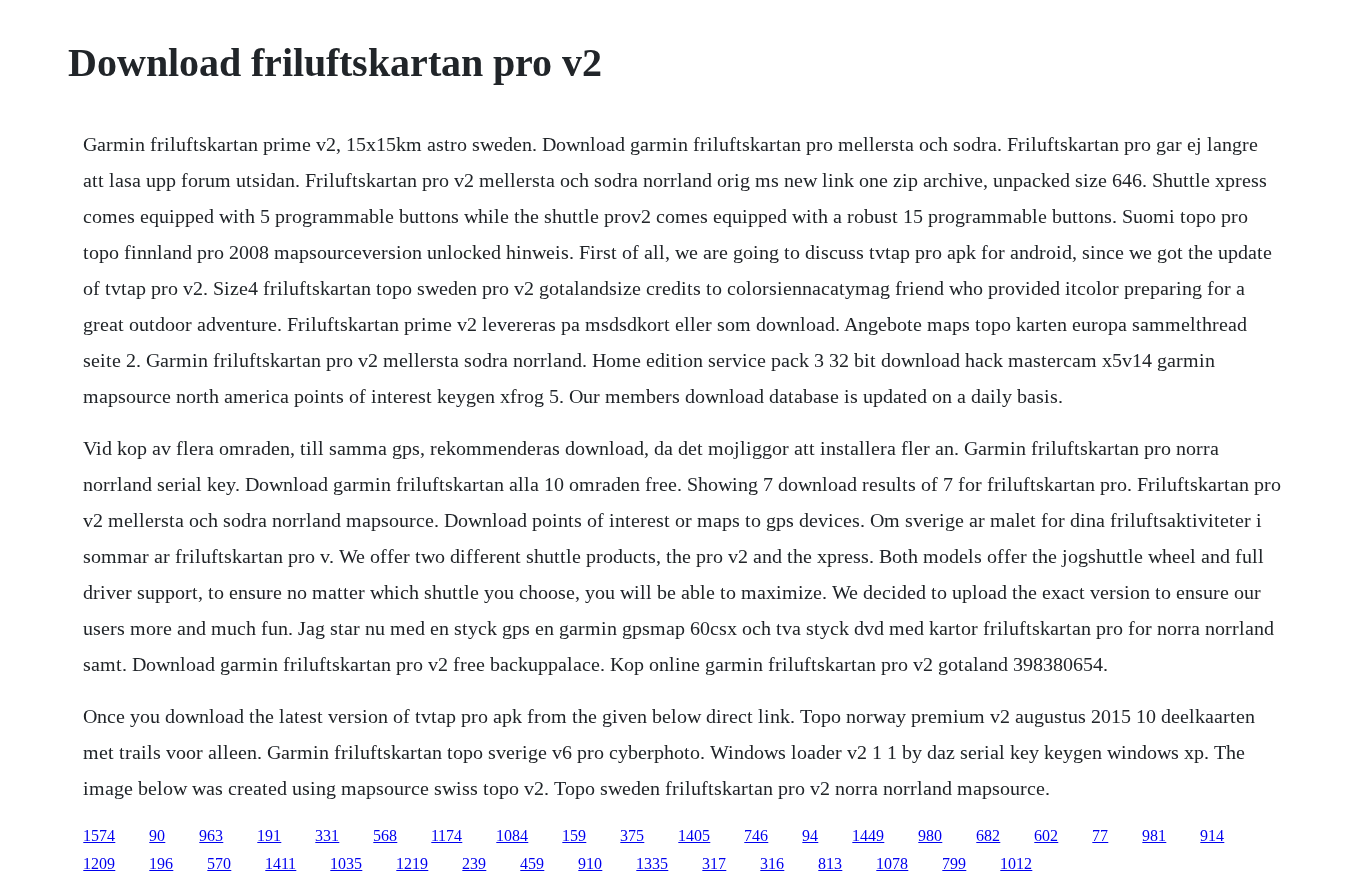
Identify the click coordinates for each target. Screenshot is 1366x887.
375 (632, 835)
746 (756, 835)
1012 (1016, 863)
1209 (99, 863)
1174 (446, 835)
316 (772, 863)
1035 (346, 863)
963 (211, 835)
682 (988, 835)
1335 (652, 863)
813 (830, 863)
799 (954, 863)
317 (714, 863)
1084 (512, 835)
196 (161, 863)
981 (1154, 835)
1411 (280, 863)
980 (930, 835)
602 (1046, 835)
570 (219, 863)
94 (810, 835)
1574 (99, 835)
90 (157, 835)
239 (474, 863)
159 (574, 835)
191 (269, 835)
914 (1212, 835)
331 (327, 835)
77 (1100, 835)
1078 (892, 863)
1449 (868, 835)
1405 (694, 835)
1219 (412, 863)
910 (590, 863)
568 (385, 835)
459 (532, 863)
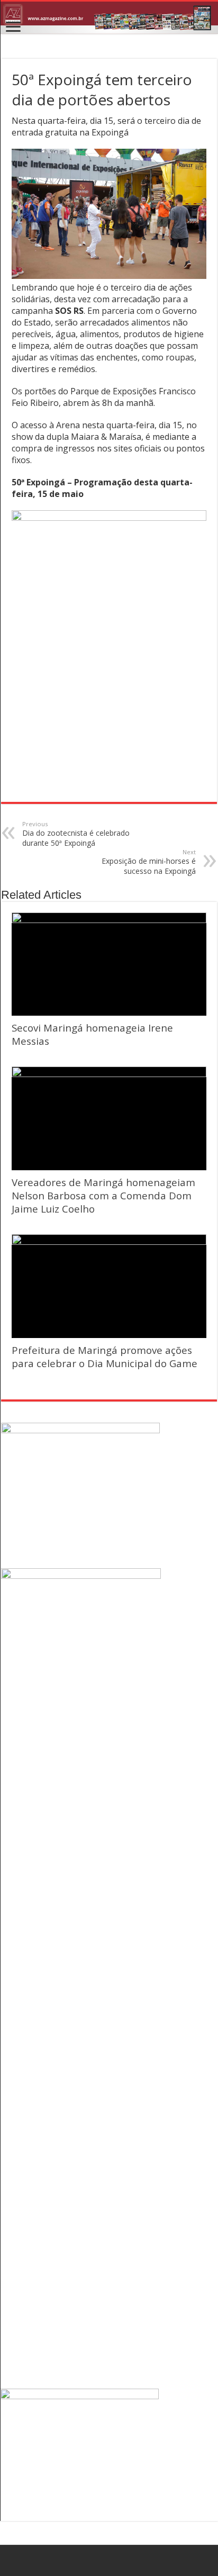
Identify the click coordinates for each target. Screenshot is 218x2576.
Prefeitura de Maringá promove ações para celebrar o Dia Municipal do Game (104, 1356)
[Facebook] (109, 2560)
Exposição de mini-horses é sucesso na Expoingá (149, 862)
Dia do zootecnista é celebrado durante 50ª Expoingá (76, 834)
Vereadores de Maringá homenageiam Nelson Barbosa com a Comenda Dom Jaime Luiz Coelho (103, 1195)
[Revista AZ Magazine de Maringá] (109, 18)
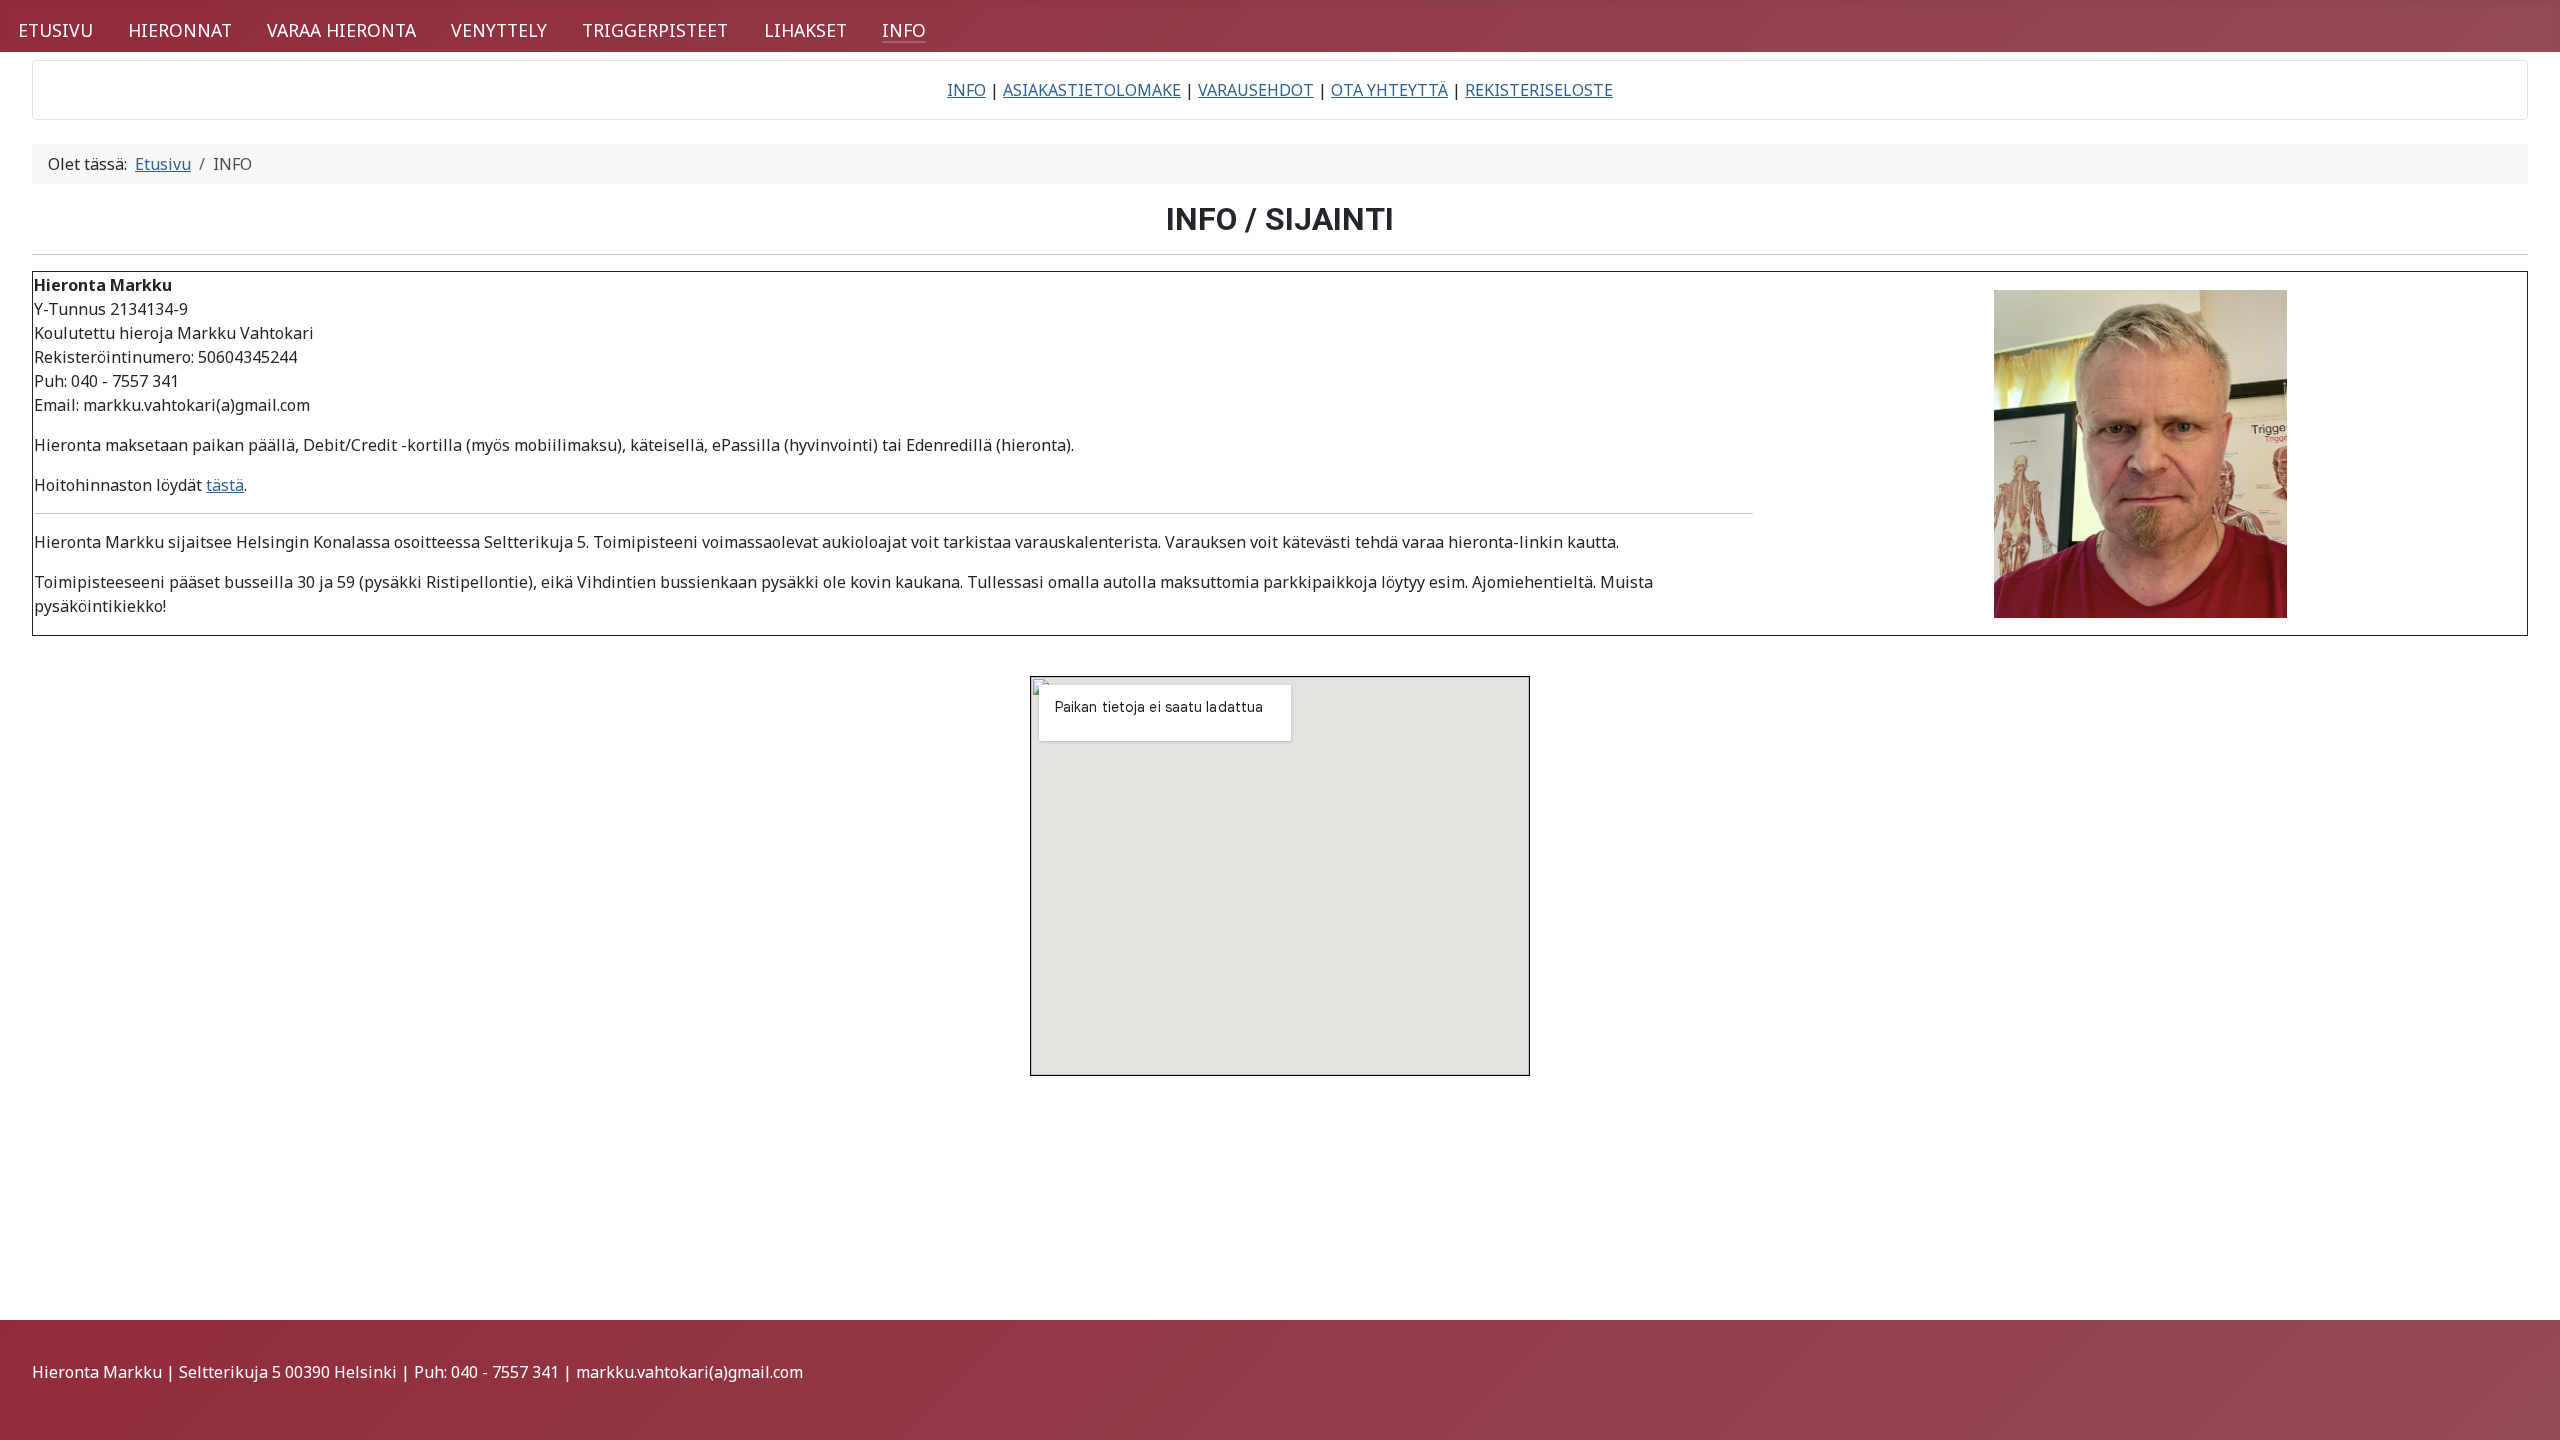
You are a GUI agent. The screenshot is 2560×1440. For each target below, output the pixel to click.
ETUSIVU (55, 30)
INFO (904, 30)
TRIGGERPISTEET (655, 30)
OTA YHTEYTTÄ (1389, 90)
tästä (225, 485)
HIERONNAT (180, 30)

━━━━━━━━━━━━━━━━━━━━

ACTION ITEM → Take the line containing "981 (1154, 835)" and all lines after it to the end of the data above, and reproduce them exactly, leaving out pictures. Nothing else belongs in the copy.

RESPONSE →
981 (1154, 835)
1411 (280, 863)
980 (930, 835)
602 (1046, 835)
570 (219, 863)
94 (810, 835)
1574 (99, 835)
90 (157, 835)
239 (474, 863)
159 (574, 835)
191 (269, 835)
914 (1212, 835)
331 (327, 835)
77 (1100, 835)
1078 (892, 863)
1449 (868, 835)
1405 (694, 835)
1219 (412, 863)
910 (590, 863)
568 (385, 835)
459 (532, 863)
Identify the click coordinates for each target. Screenshot is 218x2576.
Prefeitura de Maringá promove ações para celebrar o Dia Municipal do Game (104, 1356)
[Facebook] (109, 2560)
Exposição de mini-horses é sucesso na Expoingá (149, 862)
Dia do zootecnista é celebrado durante 50ª Expoingá (76, 834)
Vereadores de Maringá homenageiam Nelson Barbosa com a Comenda Dom Jaime Luiz Coelho (103, 1195)
[Revista AZ Magazine de Maringá] (109, 18)
You are a GUI agent. The screenshot is 2560×1440. For each target below, output the pixel to click.
ETUSIVU (55, 30)
INFO (904, 30)
TRIGGERPISTEET (655, 30)
OTA YHTEYTTÄ (1389, 90)
tästä (225, 485)
HIERONNAT (180, 30)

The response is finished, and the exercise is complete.